Blackstone Unleashes $4.3 Billion Europe Property Fund

Global alternative asset manager Blackstone Group has officially announced it is gearing up for property investment in Europe with a $4.3 billion (3.1 billion euros) fund prepared for that purpose. The fund initially sought to be raised by The Blackstone Real Estate Partners Europe III was 2.5 billion euros.

As it anticipates the real estate’s recovery in Europe, Blackstone is poised for aggressive recapitalization of the property sector, according to Chad Pike, co-head of Blackstone Real Estate.

Originally formed as a mergers and acquisitions (M & A) firm in 1985, Blackstone has evolved with a myriad of new investments. The private equity firm has been engaged in the most valuable real estate portfolio since 1992, starting with a series of high-profile acquisitions of hotel businesses. From that time forth, its real estate unit now operates globally with 122 investment professionals in the US, Europe, and Asia.

Since its foundation, Blackstone has closed real estate deals with reputable companies like Hilton Hotels Corporation, Equity Office Properties, Trizec Properties, Center Parcs UK, La Quinta Inns & Suites, Wyndham Worldwide, Southern Cross Healthcare.

Its move to Europe is part of the firm’s effort to make a sustained comeback in real estate investment despite analysts at Reuters Global Real Estate Summit foreseeing recovery in the sector to be far off.

In dealing with its real estate plans, Blackstone Group’s game plan remains the same: cautious and patient.

“Given the continued deterioration in the global economy and the lagging nature of the real estate market, we will remain disciplined and cautious in deploying this capital over the coming years,” Pike adds.
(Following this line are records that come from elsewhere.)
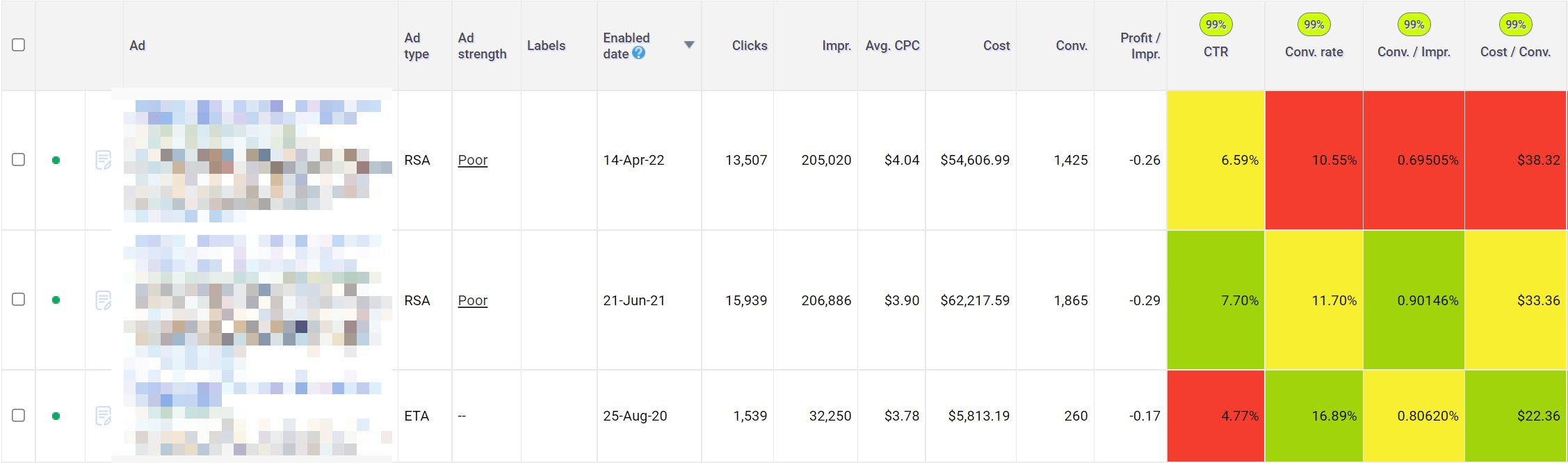Click the edit icon for the 21-Jun-21 ad
Image resolution: width=1568 pixels, height=463 pixels.
(x=103, y=300)
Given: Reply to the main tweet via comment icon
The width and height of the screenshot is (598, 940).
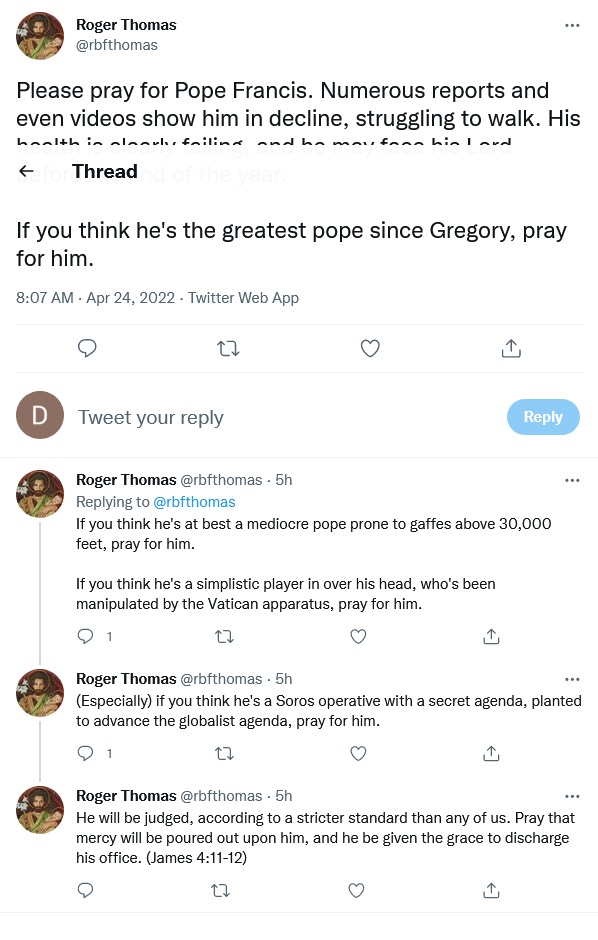Looking at the screenshot, I should [87, 348].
The Blackstone Group has been faring well especially in its restructuring and management advisory deals with troubled companies. In its released First Quarter Results for 2009, management and advisory fees rose to $344.6 million from $320.8 million. Fee earning assets were up to $92.2 billion versus $91.0 billion in December 31, 2008.

Stephen Schwarzman, CEO of the Blackstone Group, maintains the private equity firm’s legendary business acumen. Blackstone Group has weathered the economic crisis well, with no government bail outs or expense to the taxpayers.